Let ΔgM represent the difference in the gravitational fields produced by the Moon at the points on the Earth's surface nearest to and farthest from the Moon. Find the fraction ΔgM /g, where g is the Earth's gravitational field. (This difference is responsible for the occurrence of the "lunar tides" on the Earth.)

Homework Equations

F=(Gm)/R^2

The Attempt at a Solution

R = Radius of Earth = 6.37*10^8 m
r,min = 378033000 m
r,max = r,min + (2*radius of the earth) = 378033000 + (2 * 6.37*10^8) = 1.65*10^9 m
G = universal gravitational constant = 6.67 * 10^-11 Nm^2/Kg^2
m = mass of moon = 7.36 * 10^22 Kg
M= Mass of the Earth = 5.98*10^24 Kg


ΔgM = -((G*m)/(r,min^2)) + ((G*m)/(r,max^2))
ΔgM = -((6.67 * 10^-11*7.36 * 10^22)/(378033000^2)) + ((6.67 * 10^-11*7.36 * 10^22)/(1.65*10^9^2))

ΔgM = -.000036 N

g = F = (6.67 * 10^-11*5.98*10^24)/6.37*10^8^2 = .000983 N

ΔgM/g = -.000036/.000983 = -.036776N

This answer does not seem to make sense...Did I do something wrong?
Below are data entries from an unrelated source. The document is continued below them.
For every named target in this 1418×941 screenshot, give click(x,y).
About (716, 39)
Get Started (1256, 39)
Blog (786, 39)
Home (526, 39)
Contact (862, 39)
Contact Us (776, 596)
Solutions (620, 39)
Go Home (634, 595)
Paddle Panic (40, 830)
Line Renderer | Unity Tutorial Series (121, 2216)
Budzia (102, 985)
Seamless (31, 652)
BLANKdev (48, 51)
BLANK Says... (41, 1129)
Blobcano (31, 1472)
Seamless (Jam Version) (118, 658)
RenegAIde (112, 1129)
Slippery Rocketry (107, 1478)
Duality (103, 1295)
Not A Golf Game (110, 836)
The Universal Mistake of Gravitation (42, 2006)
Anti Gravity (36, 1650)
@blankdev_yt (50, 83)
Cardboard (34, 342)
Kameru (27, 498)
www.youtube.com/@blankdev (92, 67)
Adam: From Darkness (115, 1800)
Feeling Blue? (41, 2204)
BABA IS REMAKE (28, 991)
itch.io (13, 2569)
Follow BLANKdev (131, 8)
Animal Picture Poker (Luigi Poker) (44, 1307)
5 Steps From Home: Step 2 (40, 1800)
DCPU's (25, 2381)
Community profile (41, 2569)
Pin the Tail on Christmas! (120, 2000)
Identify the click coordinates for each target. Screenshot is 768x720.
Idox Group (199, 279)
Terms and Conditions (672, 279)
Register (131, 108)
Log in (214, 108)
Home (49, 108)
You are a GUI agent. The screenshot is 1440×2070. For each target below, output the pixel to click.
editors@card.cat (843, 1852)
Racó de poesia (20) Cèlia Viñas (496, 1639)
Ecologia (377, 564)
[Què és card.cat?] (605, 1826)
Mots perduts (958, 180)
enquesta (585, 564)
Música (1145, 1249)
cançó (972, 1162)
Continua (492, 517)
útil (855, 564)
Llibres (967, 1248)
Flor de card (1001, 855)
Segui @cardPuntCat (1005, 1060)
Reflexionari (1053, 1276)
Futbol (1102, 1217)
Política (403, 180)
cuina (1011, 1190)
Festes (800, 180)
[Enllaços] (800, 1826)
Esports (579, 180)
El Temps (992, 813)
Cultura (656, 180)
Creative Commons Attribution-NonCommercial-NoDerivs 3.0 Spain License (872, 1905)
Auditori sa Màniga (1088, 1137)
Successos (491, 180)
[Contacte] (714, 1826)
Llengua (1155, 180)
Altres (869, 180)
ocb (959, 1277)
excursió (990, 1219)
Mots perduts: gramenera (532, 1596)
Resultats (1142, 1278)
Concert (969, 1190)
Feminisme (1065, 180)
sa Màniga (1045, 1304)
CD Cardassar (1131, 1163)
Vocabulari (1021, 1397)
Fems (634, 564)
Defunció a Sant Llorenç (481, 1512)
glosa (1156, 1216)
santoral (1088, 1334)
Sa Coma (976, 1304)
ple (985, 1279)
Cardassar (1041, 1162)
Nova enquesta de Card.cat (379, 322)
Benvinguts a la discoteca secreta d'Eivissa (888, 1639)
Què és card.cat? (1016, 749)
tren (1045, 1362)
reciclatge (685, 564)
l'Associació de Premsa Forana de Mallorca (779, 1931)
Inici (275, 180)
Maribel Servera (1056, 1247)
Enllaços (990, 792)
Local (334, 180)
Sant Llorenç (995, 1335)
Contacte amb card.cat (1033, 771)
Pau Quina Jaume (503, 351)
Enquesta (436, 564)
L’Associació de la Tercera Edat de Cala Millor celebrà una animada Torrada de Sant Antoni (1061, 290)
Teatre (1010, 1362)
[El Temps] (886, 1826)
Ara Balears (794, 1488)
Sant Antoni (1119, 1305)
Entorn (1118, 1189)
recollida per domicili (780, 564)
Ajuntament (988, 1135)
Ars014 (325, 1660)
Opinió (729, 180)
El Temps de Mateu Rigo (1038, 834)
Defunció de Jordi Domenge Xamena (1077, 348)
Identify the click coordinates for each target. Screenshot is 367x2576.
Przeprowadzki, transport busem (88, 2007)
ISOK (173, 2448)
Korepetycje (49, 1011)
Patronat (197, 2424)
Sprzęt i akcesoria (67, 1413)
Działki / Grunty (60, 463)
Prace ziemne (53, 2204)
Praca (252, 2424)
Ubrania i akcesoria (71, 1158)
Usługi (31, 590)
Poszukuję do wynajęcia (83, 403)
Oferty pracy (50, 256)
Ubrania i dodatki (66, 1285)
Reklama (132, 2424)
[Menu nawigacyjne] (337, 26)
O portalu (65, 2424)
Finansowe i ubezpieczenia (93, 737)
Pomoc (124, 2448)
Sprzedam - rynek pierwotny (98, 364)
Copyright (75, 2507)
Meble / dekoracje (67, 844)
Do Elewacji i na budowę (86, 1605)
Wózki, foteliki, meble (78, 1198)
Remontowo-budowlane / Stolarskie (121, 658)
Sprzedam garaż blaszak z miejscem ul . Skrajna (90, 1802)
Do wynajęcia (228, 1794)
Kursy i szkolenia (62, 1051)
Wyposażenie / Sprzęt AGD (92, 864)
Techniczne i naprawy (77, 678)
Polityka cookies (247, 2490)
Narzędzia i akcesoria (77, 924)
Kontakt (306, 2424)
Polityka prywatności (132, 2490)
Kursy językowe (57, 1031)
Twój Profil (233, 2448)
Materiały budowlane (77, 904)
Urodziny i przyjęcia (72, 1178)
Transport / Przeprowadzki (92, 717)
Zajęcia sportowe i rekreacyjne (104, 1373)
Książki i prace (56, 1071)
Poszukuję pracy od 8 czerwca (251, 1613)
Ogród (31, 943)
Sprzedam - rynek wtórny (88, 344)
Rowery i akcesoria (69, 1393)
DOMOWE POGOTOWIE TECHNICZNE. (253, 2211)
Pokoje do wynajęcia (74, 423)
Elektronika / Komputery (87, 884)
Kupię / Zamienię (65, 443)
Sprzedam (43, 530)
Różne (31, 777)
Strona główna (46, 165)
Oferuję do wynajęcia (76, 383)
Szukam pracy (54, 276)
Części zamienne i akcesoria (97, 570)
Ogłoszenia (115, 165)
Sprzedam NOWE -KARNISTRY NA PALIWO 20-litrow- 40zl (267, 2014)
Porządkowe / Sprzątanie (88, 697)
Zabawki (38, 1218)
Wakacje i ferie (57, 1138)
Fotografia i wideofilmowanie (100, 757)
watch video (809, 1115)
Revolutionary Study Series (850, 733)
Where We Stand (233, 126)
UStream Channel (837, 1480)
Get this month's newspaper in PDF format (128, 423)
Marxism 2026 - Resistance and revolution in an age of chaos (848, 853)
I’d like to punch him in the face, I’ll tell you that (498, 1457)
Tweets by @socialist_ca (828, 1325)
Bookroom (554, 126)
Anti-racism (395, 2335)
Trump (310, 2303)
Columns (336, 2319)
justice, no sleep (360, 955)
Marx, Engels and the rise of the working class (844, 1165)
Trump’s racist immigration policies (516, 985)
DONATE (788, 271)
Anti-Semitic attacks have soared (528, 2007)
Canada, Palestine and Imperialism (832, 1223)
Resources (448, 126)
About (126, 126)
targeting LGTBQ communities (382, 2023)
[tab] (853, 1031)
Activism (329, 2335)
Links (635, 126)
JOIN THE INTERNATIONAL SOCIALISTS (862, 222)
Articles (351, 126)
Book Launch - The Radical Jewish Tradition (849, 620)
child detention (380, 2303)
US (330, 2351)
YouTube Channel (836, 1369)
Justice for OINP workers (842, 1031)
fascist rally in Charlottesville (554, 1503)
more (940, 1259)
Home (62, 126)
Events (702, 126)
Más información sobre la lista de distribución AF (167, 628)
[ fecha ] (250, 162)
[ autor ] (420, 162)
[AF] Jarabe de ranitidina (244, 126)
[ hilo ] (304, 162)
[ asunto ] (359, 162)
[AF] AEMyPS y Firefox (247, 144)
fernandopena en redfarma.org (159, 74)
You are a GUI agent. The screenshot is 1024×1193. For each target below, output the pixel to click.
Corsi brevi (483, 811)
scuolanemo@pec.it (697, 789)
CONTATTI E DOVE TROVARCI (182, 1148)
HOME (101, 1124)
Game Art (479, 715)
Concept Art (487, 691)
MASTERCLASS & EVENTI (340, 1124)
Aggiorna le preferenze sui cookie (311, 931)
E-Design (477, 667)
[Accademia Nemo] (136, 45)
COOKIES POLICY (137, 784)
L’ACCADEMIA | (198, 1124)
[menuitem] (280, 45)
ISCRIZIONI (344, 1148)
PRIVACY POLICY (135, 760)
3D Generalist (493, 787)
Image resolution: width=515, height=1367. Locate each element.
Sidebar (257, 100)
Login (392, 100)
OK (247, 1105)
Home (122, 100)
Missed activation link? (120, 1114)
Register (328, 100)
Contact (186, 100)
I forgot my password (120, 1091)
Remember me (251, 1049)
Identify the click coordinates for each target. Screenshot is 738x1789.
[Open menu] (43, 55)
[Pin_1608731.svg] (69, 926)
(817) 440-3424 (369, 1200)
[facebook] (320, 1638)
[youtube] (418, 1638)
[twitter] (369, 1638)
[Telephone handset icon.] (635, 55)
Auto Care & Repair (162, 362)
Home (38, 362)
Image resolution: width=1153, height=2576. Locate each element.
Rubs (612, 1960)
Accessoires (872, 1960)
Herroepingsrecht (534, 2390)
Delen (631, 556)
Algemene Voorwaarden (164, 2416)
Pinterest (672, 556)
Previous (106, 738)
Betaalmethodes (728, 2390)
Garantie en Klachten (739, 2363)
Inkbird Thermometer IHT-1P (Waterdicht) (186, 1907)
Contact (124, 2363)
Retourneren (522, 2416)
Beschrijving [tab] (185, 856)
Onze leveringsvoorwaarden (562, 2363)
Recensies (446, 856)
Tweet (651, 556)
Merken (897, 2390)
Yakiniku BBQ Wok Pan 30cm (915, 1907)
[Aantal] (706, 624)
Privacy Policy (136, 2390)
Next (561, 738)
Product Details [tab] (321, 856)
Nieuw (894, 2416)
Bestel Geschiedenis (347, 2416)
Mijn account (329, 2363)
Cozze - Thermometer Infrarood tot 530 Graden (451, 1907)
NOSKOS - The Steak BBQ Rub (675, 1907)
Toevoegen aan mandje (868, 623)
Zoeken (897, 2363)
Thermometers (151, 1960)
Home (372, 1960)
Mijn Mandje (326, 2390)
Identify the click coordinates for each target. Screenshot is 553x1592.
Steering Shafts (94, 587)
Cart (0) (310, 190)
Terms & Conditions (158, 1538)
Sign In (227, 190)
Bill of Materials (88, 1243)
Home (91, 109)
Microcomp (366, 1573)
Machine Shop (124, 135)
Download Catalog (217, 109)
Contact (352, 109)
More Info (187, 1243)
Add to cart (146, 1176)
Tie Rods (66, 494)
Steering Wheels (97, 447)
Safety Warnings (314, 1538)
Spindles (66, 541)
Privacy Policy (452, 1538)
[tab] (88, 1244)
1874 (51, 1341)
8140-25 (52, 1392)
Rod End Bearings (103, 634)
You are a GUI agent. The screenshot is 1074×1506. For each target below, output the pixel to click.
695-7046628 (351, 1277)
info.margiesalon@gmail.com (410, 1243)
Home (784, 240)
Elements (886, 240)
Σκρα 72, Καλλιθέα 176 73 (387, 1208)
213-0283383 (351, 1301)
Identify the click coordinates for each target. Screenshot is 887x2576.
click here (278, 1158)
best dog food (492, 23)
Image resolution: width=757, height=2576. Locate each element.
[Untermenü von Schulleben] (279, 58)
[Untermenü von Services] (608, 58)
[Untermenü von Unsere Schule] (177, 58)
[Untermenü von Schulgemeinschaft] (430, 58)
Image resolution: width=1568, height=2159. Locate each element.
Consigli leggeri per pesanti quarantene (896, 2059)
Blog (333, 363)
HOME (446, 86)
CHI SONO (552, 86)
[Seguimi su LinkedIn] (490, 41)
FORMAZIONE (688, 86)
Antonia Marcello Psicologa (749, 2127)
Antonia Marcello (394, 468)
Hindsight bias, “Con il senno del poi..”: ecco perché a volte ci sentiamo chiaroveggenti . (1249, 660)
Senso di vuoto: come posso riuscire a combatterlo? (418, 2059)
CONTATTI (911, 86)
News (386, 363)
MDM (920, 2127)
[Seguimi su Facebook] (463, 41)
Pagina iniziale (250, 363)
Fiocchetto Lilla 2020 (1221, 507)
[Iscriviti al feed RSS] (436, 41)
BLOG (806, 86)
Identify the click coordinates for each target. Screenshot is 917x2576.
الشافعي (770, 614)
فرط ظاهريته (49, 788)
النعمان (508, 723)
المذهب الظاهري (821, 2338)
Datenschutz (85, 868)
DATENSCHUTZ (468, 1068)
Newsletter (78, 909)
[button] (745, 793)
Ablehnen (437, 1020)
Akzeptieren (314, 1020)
Thanks.

 

[anathema]

Thank you for your post. Your attempt at a solution looks correct, but there is one small mistake in your calculation. When calculating the fraction ΔgM/g, you should not use the negative sign in front of ΔgM. This is because the negative sign indicates the direction of the force, not the magnitude. So the correct answer should be 0.036776, not -0.036776.

I hope this helps. Keep up the good work in your studies!